── GIVEN DATA ──

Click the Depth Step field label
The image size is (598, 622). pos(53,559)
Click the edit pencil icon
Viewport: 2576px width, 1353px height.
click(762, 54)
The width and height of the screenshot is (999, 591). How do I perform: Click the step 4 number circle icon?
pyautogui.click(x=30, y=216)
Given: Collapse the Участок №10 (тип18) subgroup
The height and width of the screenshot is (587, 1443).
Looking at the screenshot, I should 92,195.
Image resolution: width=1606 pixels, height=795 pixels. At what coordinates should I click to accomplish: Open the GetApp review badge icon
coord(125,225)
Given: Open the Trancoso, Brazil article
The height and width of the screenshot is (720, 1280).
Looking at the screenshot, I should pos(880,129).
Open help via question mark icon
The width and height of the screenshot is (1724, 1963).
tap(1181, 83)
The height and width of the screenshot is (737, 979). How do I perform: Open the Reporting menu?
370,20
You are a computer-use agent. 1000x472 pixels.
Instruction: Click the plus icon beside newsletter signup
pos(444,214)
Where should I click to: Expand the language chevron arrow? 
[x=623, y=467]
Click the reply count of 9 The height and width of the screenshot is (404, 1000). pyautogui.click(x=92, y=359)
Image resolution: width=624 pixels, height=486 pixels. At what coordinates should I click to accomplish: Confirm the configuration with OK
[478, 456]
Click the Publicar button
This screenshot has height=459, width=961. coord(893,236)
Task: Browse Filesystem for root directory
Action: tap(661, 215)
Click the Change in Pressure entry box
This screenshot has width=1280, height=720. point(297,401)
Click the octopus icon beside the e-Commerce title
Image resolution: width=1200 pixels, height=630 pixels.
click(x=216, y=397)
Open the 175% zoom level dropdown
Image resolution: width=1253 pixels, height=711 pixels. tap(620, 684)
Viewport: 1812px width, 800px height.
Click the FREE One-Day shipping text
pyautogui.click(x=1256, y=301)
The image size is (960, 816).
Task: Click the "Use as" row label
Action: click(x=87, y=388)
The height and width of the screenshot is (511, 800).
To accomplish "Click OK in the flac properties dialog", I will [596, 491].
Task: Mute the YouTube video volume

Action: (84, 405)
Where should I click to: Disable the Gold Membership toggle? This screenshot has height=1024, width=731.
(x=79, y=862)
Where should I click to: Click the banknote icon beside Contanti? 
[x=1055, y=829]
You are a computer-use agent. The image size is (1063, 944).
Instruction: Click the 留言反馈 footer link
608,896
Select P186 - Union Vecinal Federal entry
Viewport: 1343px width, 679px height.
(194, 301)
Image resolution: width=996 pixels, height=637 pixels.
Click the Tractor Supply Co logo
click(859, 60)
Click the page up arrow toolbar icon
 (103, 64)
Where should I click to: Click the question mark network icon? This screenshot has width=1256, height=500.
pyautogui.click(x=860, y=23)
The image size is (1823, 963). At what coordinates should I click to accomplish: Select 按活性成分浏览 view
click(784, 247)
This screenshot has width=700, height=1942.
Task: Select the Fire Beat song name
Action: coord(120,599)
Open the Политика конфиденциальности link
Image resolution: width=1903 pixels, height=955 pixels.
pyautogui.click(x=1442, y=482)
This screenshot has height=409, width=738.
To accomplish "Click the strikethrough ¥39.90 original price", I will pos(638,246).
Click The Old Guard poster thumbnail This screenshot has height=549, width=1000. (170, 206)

───

* **TASK REQUIREMENTS**
Working from the data above, extract solely the lines from the one containing "Given: Collapse the" through the one containing "Click the reply", exactly as they appear, both included.

* **WRITTEN SOLUTION**
Given: Collapse the Участок №10 (тип18) subgroup
The height and width of the screenshot is (587, 1443).
Looking at the screenshot, I should 92,195.
Image resolution: width=1606 pixels, height=795 pixels. At what coordinates should I click to accomplish: Open the GetApp review badge icon
coord(125,225)
Given: Open the Trancoso, Brazil article
The height and width of the screenshot is (720, 1280).
Looking at the screenshot, I should pos(880,129).
Open help via question mark icon
The width and height of the screenshot is (1724, 1963).
tap(1181, 83)
The height and width of the screenshot is (737, 979). How do I perform: Open the Reporting menu?
370,20
You are a computer-use agent. 1000x472 pixels.
Instruction: Click the plus icon beside newsletter signup
pos(444,214)
Where should I click to: Expand the language chevron arrow? 
[x=623, y=467]
Click the reply count of 9 The height and width of the screenshot is (404, 1000). pyautogui.click(x=92, y=359)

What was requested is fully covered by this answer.